Instructions for the task. The word "computer" occurs in some of the lines below; copy each of those lines.

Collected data
==================================================
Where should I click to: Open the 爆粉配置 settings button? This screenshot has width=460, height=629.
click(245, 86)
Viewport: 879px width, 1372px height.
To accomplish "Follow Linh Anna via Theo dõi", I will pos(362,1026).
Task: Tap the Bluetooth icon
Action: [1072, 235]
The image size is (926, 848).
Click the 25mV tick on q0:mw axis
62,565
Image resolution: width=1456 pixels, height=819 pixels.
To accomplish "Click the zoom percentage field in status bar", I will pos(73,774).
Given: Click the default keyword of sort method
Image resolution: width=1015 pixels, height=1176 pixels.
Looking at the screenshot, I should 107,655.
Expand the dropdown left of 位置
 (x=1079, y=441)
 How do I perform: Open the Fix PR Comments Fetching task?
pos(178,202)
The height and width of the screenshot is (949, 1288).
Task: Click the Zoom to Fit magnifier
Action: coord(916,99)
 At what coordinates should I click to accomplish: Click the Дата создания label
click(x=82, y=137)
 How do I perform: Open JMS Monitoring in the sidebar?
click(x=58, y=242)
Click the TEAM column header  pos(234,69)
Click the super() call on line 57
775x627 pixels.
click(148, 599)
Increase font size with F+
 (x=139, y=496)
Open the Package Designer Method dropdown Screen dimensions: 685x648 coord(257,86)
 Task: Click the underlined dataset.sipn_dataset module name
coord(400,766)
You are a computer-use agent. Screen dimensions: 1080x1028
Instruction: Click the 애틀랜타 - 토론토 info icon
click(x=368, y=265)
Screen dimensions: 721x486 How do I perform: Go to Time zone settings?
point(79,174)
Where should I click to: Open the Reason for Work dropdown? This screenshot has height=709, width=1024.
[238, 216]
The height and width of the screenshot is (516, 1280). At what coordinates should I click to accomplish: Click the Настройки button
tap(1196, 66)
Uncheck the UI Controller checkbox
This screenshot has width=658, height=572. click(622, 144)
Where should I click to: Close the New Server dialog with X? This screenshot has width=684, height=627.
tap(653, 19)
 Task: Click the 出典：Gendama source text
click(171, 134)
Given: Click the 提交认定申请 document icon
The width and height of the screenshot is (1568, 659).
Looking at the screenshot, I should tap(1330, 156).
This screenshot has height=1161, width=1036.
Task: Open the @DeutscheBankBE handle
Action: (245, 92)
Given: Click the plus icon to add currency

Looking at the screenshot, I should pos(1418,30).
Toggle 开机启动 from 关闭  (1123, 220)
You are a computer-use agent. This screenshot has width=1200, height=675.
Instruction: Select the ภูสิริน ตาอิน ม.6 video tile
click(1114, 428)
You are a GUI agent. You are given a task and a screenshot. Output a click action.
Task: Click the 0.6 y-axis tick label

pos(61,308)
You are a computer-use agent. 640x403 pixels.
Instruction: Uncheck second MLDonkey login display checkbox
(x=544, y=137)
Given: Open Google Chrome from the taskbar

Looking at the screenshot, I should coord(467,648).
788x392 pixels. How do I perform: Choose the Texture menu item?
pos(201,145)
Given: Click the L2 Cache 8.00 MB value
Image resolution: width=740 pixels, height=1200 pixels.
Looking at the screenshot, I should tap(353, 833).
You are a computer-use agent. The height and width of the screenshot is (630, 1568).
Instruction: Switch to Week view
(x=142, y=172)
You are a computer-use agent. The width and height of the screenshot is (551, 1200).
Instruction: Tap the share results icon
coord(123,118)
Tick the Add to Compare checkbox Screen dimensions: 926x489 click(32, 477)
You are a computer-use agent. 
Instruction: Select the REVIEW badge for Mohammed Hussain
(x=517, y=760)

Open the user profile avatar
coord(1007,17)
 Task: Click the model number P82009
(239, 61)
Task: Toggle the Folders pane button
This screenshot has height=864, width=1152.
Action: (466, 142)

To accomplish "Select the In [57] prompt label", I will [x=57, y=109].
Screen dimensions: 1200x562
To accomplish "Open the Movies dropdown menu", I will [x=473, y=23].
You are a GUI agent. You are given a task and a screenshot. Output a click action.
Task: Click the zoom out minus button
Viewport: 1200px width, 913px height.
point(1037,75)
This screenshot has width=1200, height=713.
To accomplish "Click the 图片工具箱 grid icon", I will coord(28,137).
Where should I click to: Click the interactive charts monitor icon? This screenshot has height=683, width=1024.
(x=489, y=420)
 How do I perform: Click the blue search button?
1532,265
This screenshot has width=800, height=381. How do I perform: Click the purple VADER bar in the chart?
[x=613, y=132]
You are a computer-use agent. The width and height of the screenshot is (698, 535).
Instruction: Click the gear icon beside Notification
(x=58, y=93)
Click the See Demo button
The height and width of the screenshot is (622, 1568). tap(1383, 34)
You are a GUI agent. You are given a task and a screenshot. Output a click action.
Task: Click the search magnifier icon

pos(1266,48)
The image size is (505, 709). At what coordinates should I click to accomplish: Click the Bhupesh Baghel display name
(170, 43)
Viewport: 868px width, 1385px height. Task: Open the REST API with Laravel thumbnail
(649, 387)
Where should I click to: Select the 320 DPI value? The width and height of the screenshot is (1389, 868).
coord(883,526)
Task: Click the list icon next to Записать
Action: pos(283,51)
==================================================
Written solution.
You are a computer-use agent. Screen dimensions: 1080x1028
You are a computer-use agent. This screenshot has width=1200, height=675.
You are a computer-use agent. 640x403 pixels.
You are a computer-use agent. The height and width of the screenshot is (630, 1568).
You are a computer-use agent. The width and height of the screenshot is (551, 1200).
You are a computer-use agent. 
You are a computer-use agent. The width and height of the screenshot is (698, 535).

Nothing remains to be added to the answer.